Following an initial share price wobble after revealing the scale of its £44.9m annual losses, the stock was soon back on the way up with the market reassured over UK retail growth of 12%, confident guidance over the rollout of its numerous international partnerships and the announcement of a new one-hour delivery service.
However, the results were soon overtaken by other events as news of an overnight fire at its key UK customer fulfilment centre in Andover broke on the same day. Investors were calmed by the initial reassurance the fire was under control, but the company’s shares eventually took a hit as the scale of the incident became clear.
Ocado ended Tuesday up 4.2% to 1,034p, but had slumped back to 877.2p by Thursday morning, falling 6.3% on Wednesday and a further 9.9% on Thursday after the company detailed the “substantial damage” the fire had caused.

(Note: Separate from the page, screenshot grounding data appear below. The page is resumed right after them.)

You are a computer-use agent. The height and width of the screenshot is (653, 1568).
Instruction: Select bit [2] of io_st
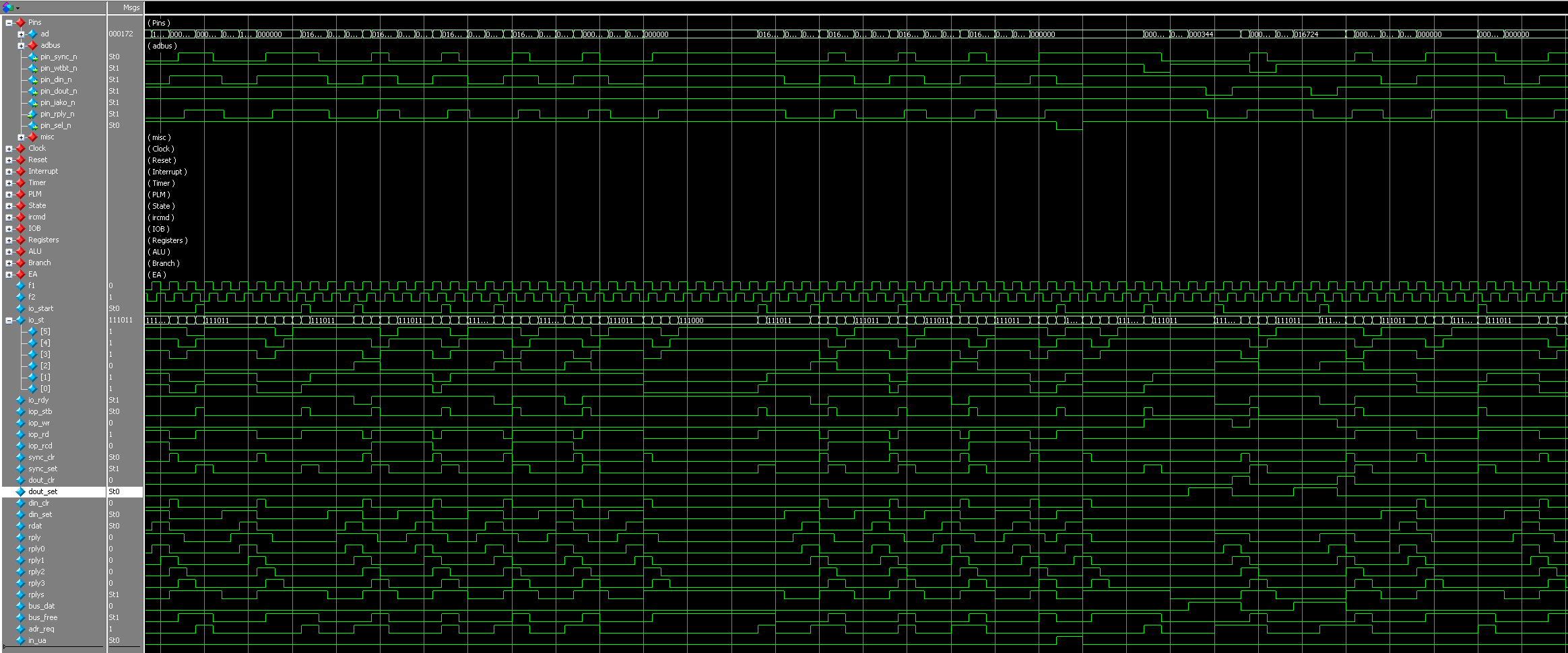(45, 366)
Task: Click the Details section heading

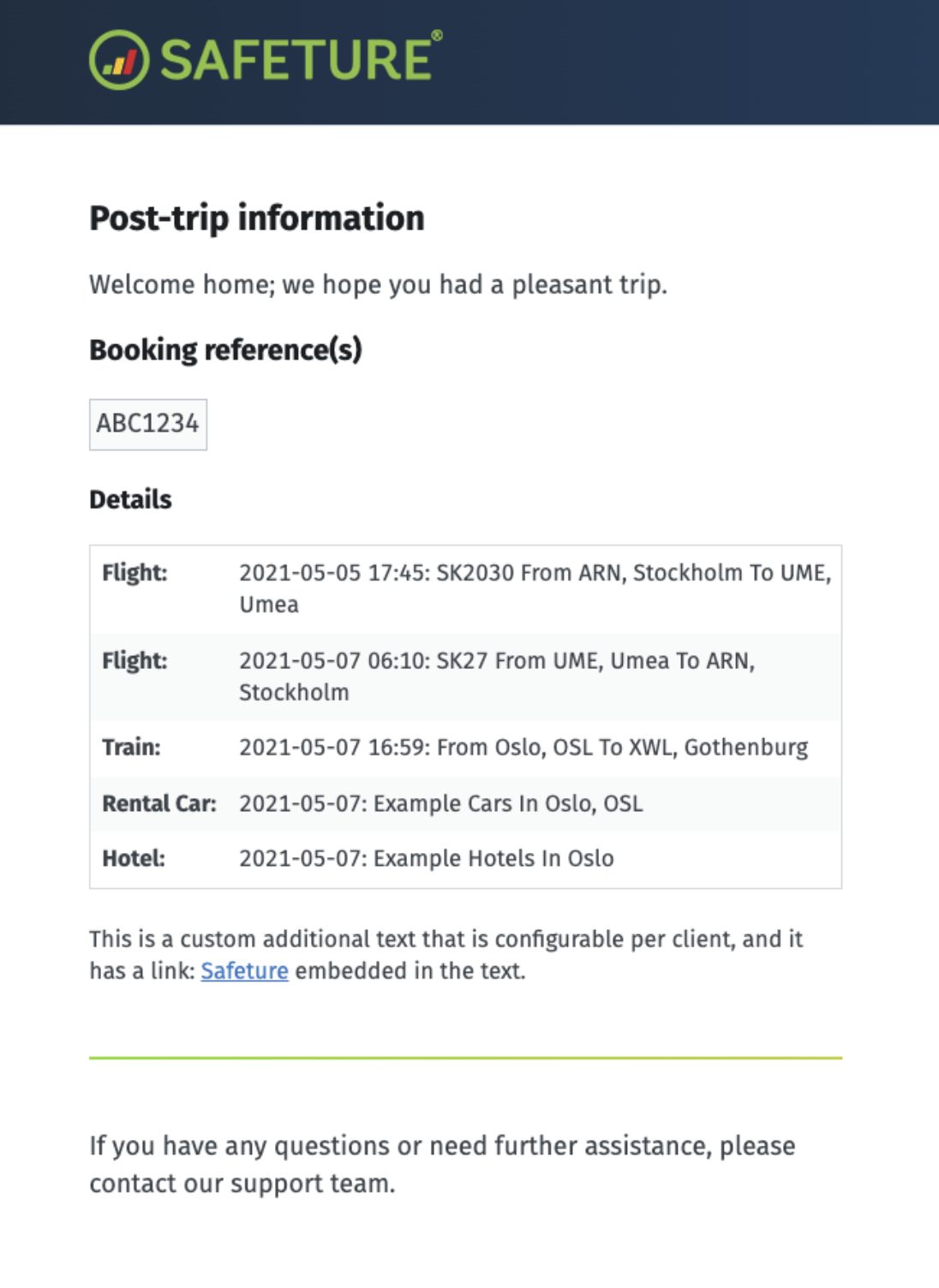Action: pos(130,499)
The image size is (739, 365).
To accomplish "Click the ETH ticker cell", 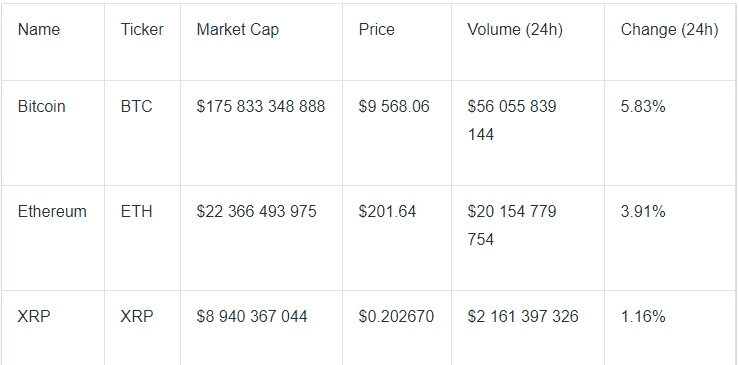I will [137, 211].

The Andover site processes around 10% of Ocado’s capacity and the damage at the site will reduce sales growth until capacity can be shifted to other CFCs.
Ocado’s investment case is not predicated on UK retail growth, meaning the market was able to shrug off the initial fire reports, but the incident could point to a deeper safety problem with the Ocado CFC concept.
Hargreaves Lansdown analyst Laith Khalaf explained: “A large part of Ocado’s market value lies in its ability to license out its cutting edge systems to supermarkets across the globe. It therefore needs to provide reassurance this is an isolated incident.”
Bernstein analyst Bruno Monteyne added: “For those investors who mainly value Ocado as a technology business, this 10% dent in the near term, should not make a huge difference… What is totally unclear to us at this stage is whether the cause of the fire (unknown right now) has any implications for the technology platform itself.”
Broker Peel Hunt cut its price target for the stock from 1,700p to 1,000p though it insisted: “Our core thesis licencing the technology to food retailers around the world, has not changed.”
Meanwhile, Cranswick shares slumped to a two-year low of 2,340p on Thursday after issuing a profits warning due to weak pig prices and costs related to its new poultry factory. Third quarter like-for-like sales fell 2% compared to 1.1% growth in the first half, while it guided towards lower margins next year.